Close-Up — Being a Photographer in Rural Nepal

Nani Maya photographs a customer outside her studio in Gothijyula, Nepal. Photograph by Monika Deupala, 2021.
Nani Maya photographs a customer outside her studio in Gothijyula, Nepal. Photograph by Monika Deupala, 2021.

She may not know how to read or write, but she makes a living taking pictures.

There is a wedding in progress in Jumla’s remote Sinja Valley, and even here guests with smartphones are filming videos for TikTok and taking photos of the ceremony. 

Even though everyone has a camera phone, the services of Nani Maya Buda are in high demand in the village of Gothijyula. She is attending the ceremony with her Nikon D80 digital camera as the official wedding photographer. Nani Maya never went to school, and cannot or read or write, but she is a self-taught professional photographer.  

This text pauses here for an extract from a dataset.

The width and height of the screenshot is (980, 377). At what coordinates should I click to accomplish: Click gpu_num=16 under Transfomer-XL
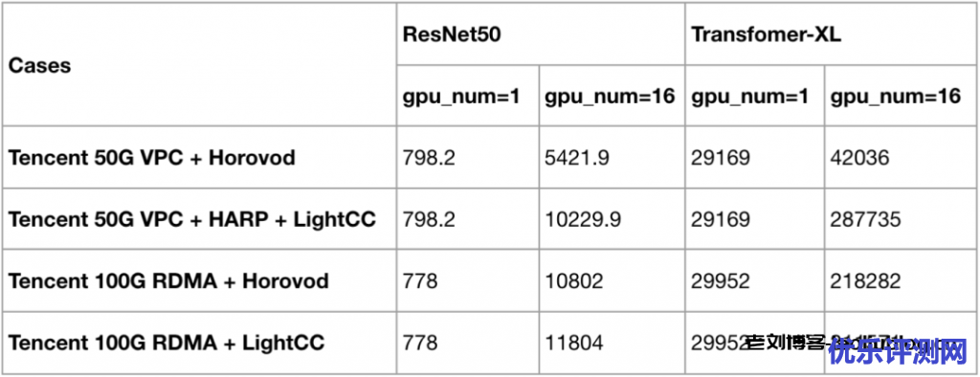pos(895,96)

In this culturally conservative society, women are usually seen at home, tending livestock, or toiling in the fields. But Nani Maya stands out for her entrepreneurship and self-assurance in her freelance job.

Nani Maya displays her Nikon D80 camera in her studio. Photograph by Monika Deupala, 2021.
Nani Maya displays her Nikon D80 camera in her studio. Photograph by Monika Deupala, 2021.

‘Could you please tilt your head a bit? Look at the camera. And we are done,’ she tells a customer in her makeshift studio behind her electrical shop. She then takes the memory card to her laptop, edits the photos and prints them out. 

It is a busy day at the studio, and customers are lining up outside for their turn. Some of them can be quite demanding, but Nani Maya is patient and tries to meet their requests. 

Gothijyula village is a local hub in Sinja Valley with government offices, banks, and a rural market. Residents of many surrounding villages travel there for official documents, to deposit money, and to do some shopping. 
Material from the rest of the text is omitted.